# Written exercise
Reproduce the material word for word, beginning at the line that contains "The image size is (1470, 700)." and continuing through its final line.

Stored data entries

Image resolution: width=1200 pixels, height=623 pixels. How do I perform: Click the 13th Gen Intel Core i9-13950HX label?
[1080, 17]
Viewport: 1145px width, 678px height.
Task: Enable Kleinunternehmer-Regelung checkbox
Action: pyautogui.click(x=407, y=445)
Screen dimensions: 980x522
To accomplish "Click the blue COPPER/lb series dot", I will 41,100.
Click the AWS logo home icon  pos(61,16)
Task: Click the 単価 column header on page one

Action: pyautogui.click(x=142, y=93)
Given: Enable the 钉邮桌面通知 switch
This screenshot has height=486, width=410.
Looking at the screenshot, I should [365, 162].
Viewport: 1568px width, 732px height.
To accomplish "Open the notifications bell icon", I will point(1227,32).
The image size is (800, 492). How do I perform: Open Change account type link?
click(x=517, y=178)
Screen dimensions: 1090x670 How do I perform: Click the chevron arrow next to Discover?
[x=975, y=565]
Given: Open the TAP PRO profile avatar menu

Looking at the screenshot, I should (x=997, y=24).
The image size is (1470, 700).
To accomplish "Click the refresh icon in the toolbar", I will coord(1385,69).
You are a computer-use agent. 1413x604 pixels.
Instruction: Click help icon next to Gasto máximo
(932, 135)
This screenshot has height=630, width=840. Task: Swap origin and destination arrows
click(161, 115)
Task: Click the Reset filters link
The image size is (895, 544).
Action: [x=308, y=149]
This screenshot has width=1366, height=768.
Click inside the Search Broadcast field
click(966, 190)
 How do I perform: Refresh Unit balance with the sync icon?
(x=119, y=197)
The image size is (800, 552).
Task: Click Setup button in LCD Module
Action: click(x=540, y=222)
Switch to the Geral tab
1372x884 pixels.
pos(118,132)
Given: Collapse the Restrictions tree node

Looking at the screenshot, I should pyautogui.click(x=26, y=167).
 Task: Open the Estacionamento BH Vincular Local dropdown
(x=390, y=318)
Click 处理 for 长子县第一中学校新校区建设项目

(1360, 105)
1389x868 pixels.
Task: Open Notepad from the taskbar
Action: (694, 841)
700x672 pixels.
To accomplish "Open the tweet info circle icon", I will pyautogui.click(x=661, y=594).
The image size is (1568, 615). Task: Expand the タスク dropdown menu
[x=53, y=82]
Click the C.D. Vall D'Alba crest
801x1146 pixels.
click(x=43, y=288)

# Response
The image size is (1470, 700).
To accomplish "Click the refresh icon in the toolbar", I will coord(1385,69).
You are a computer-use agent. 1413x604 pixels.
Instruction: Click help icon next to Gasto máximo
(932, 135)
This screenshot has height=630, width=840. Task: Swap origin and destination arrows
click(161, 115)
Task: Click the Reset filters link
The image size is (895, 544).
Action: [x=308, y=149]
This screenshot has width=1366, height=768.
Click inside the Search Broadcast field
click(966, 190)
 How do I perform: Refresh Unit balance with the sync icon?
(x=119, y=197)
The image size is (800, 552).
Task: Click Setup button in LCD Module
Action: click(x=540, y=222)
Switch to the Geral tab
1372x884 pixels.
pos(118,132)
Given: Collapse the Restrictions tree node

Looking at the screenshot, I should pyautogui.click(x=26, y=167).
 Task: Open the Estacionamento BH Vincular Local dropdown
(x=390, y=318)
Click 处理 for 长子县第一中学校新校区建设项目

(1360, 105)
1389x868 pixels.
Task: Open Notepad from the taskbar
Action: (694, 841)
700x672 pixels.
To accomplish "Open the tweet info circle icon", I will pyautogui.click(x=661, y=594).
The image size is (1568, 615). Task: Expand the タスク dropdown menu
[x=53, y=82]
Click the C.D. Vall D'Alba crest
801x1146 pixels.
click(x=43, y=288)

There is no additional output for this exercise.